EU-Länder bestätigen neue Schuldenregeln
(dpa) In der Europäischen Union gelten künftig neue Vorschriften für Staatsschulden und Haushaltsdefizite der Mitgliedsländer. Der Ministerrat nahm am Montag in Luxemburg Reformpläne für den sogenannten Stabilitäts- und Wachstumspakt abschließend an, wie EU-Diplomaten der Deutschen Presse-Agentur bestätigten. Das Regelwerk soll die Budgetdisziplin der Länder sichern und damit solide öffentliche Finanzen garantieren. Diese gelten als wichtige Voraussetzung für die Stabilität in der EU und im Euro-Raum. Bei Übertreten der Obergrenzen können SchuldenStrafverfahren, sogenannte Defizitverfahren, eingeleitet werden. Dann muss ein Land Gegenmaßnahmen einleiten, um Verschuldung und Defizit zu senken.
Die bisherigen Regeln aus den 1990er Jahren wurden von Kritikern seit langem als zu kompliziert und zu streng angesehen. Vor allem 2020 lagen die Defizite in fast allen EU-Ländern deutlich über der DreiProzent-Marke. Grundsätzlich soll in der EU unter den neuen Vorschriften auch weiterhin gelten, dass der Schuldenstand eines Mitgliedstaates 60 Prozent der Wirtschaftsleistung nicht überschreiten darf. Zudem soll das gesamtstaatliche Finanzierungsdefizit – also die vor allem durch Kredite zu deckende Lücke zwischen den Einnahmen und Ausgaben des öffentlichen Haushalts – unter drei Prozent des Bruttoinlandsprodukts (BIP) gehalten werden.

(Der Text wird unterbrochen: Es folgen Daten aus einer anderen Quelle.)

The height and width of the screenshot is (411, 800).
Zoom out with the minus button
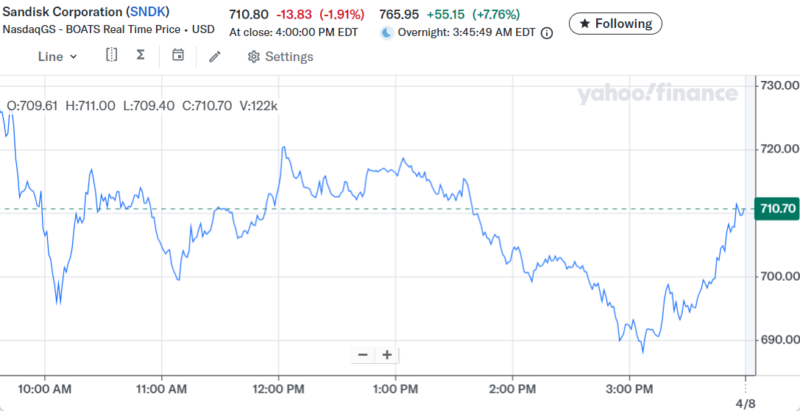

In Zukunft soll den Plänen nach aber die individuelle Lage von Ländern stärker berücksichtigt werden. Die für die Aufsicht zuständige EUKommission soll etwa in einem Übergangszeitraum bei der Berechnung der Anpassungsanstrengungen den
Anstieg der Zinszahlungen berücksichtigen können. Wenn Mitgliedstaaten glaubhafte Reform- und Investitionspläne vorlegen, die Widerstandsfähigkeit und Wachstumspotenzial verbessern, soll auch der Zeitraum zur Schuldenverringerung verlängert werden können. Darüber hinaus sind unter anderem Schutzmaßnahmen geplant: Hoch verschuldete Länder mit einem Schuldenstand von mehr als 90 Prozent sollen ihre Schuldenquote jährlich um einen Prozentpunkt senken müssen, Länder mit Schuldenständen zwischen 60 und 90 Prozent um 0,5 Prozentpunkte.
Kritiker betonen stets, dass die Regeln nötigen Investitionen etwa in Klimaschutz oder in den sozialen Bereich die Luft abschnürten. Eine Analyse vom Europäischen Gewerkschaftsbund (EGB) und der New Economics Foundation (NEF) war Anfang April zu dem Ergebnis gekommen, dass bei Einhaltung der geplanten Regeln ab 2027 nur noch Dänemark, Schweden und Irland in der Lage seien, sich notwendige Ausgaben zu leisten. Auch die Grünen im Europaparlament sehen die Reform daher sehr kritisch.
Bundesfinanzminister Christian Lindner (FDP) hingegen ist zufrieden. Deutschlands zentrales Anliegen – „finanzpolitische Stabilität“– finde sich in den Gesetzestexten wieder, sagte er jüngst. „Wir bekommen klare Regeln für den Schuldenabbau, die dann auch mit einer realistischen Perspektive durchgesetzt werden können.“Auch die EVP-Fraktion im EU-Parlament sprach sich für die Reform aus. Das neue Regelwerk stelle die Wirtschafts- und Währungsunion auf ein solides Fundament, sagte der wirtschaftspolitische Sprecher Markus Ferber (CSU).